====== 本文
痔ろうと肛門周囲膿瘍について
肛門周辺で細菌感染による炎症が起こり、肛門皮膚と直腸が筒状に繋がる疾患を痔ろうと呼びます。
肛門皮膚に空いた穴から膿が出てくることから穴痔という名称でも知られています。よくある発症原因は下痢と考えられており、どちらかと言うと男性の患者様が多い傾向にあります。
原因
下痢になりやすい方の発症率が高いと言われていますが、確実な原因は不明です。直腸粘膜と肛門上皮の繋ぎ目にあたる歯状線には複数の穴があります。これらの穴には便が侵入しづらくなっていますが、下痢などの柔らかい便が侵入すると細菌感染が起こり、肛門周囲膿瘍の発症に至ります。健康な方は便が侵入しても細菌感染は起こりませんが、免疫が弱っている状態で感染することがあります。悪化すると膿が外に出るための筒が形成され、肛門皮膚まで繋がってしまいます。以下に該当する方は発症しやすいと考えられているためご注意ください。
- 下痢になりやすい方
- ストレスを溜めやすい方
- 肛門括約筋が過度に緊張している方
- お酒を飲むことが好きな方
- 喫煙などで抵抗力が落ちている方
- 糖尿病を患っている方
また、切れ痔(裂肛)がきっかけで痔ろうに至ることもあり、炎症性腸疾患や潰瘍性大腸炎を併発する恐れもありますので注意が必要です。
============
====== データ抜粋
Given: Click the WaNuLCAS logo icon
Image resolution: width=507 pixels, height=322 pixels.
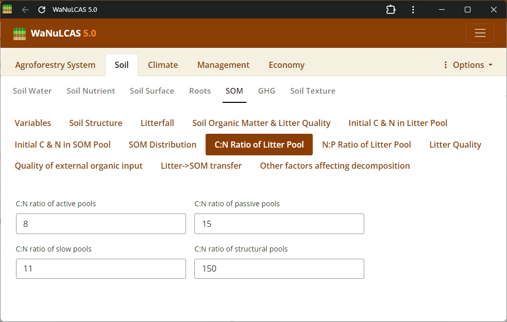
============
### 練習問題 1
本文から「痔ろうと肛門周囲膿瘍について」で始まり「れているためご注意ください。」で終わる部分を、終わりの語句も含めて一字も変えずに抜き出しなさい。
### 練習問題 2
本文によると、痔ろうは肛門皮膚に空いた穴から膿が出てくることから、ほかに何という名称で知られているか。

### 解答 1
痔ろうと肛門周囲膿瘍について
肛門周辺で細菌感染による炎症が起こり、肛門皮膚と直腸が筒状に繋がる疾患を痔ろうと呼びます。
肛門皮膚に空いた穴から膿が出てくることから穴痔という名称でも知られています。よくある発症原因は下痢と考えられており、どちらかと言うと男性の患者様が多い傾向にあります。
原因
下痢になりやすい方の発症率が高いと言われていますが、確実な原因は不明です。直腸粘膜と肛門上皮の繋ぎ目にあたる歯状線には複数の穴があります。これらの穴には便が侵入しづらくなっていますが、下痢などの柔らかい便が侵入すると細菌感染が起こり、肛門周囲膿瘍の発症に至ります。健康な方は便が侵入しても細菌感染は起こりませんが、免疫が弱っている状態で感染することがあります。悪化すると膿が外に出るための筒が形成され、肛門皮膚まで繋がってしまいます。以下に該当する方は発症しやすいと考えられているためご注意ください。

### 解答 2
穴痔という名称で知られている。